New work demonstrated silencing of multiple genes in genetically modified A. gambiae and A. aegypti.

Scientists from New Mexico State University harnessed the power of type VI CRISPR system – Cas13a (CRISPR-associated protein 13a) derived from bacterium Leptotrichia wadeii. The platform is also known as CRISPRi, from CRISPR interference, as instead of editing the genome, it only binds to DNA and silences nearby genes.

Two mosquito species were efficiently changed in the study: Anopheles gambiae (from the middle Africa) and Aedes aegypti (more widespread, in most warm climate areas). Mosquitoes were first injected with Cas13 constructs, which established expression of the CRISPR-associated protein. Then, researchers administered crRNA targeting specific genes.

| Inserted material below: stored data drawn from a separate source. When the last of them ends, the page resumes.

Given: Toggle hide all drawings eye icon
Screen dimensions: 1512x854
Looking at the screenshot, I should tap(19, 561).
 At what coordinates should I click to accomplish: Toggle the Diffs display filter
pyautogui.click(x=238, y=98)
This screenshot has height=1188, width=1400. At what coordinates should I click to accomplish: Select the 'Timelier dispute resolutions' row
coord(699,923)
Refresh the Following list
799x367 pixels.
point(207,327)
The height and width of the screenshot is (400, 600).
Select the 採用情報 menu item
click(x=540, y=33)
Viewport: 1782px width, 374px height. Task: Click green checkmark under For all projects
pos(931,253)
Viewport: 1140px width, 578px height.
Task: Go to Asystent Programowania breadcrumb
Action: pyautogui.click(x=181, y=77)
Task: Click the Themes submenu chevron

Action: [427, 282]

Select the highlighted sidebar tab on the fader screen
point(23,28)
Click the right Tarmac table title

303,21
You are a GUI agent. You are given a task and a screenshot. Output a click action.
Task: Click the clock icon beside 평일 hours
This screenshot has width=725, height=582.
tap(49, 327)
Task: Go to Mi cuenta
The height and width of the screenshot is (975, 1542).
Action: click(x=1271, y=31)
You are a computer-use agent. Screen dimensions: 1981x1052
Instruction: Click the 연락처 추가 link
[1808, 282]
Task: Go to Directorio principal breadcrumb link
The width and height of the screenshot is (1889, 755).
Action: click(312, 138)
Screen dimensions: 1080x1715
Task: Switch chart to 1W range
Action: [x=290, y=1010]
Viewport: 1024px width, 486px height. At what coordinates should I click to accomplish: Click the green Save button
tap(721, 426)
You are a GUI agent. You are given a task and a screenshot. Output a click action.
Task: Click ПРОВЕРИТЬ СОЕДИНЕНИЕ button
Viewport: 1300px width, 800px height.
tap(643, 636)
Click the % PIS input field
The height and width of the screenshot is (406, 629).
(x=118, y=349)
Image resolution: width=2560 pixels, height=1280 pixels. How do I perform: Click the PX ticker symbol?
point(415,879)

They chose genes responsible for egg production, such as Vg. As a result, genetically modified mosquitos laid down less eggs – demonstrating an interesting case for possible population control, including gene drive technology if Cas13 and crRNA would be inserted into the genome.

Additionaly, a pair of genes Cactus and Caspar was simultaneously silenced to demonstrate parallel activity of Cas13a in mosquitoes.

The authors concluded:

The Cas13a-CRISPRi system as a new tool holds promise for robust and flexible programming to silence one or more genes simultaneously in mosquitoes, with potential applications in other arthropods.

Preprint: Aditi Kulkarni, Wanqin Yu, Alex S. Moon, Ashmita Pandey, Kathryn A. Hanley, Jiannong Xu. Programmable CRISPR interference for gene silencing using Cas13a in mosquitoes. doi:10.1101/846055.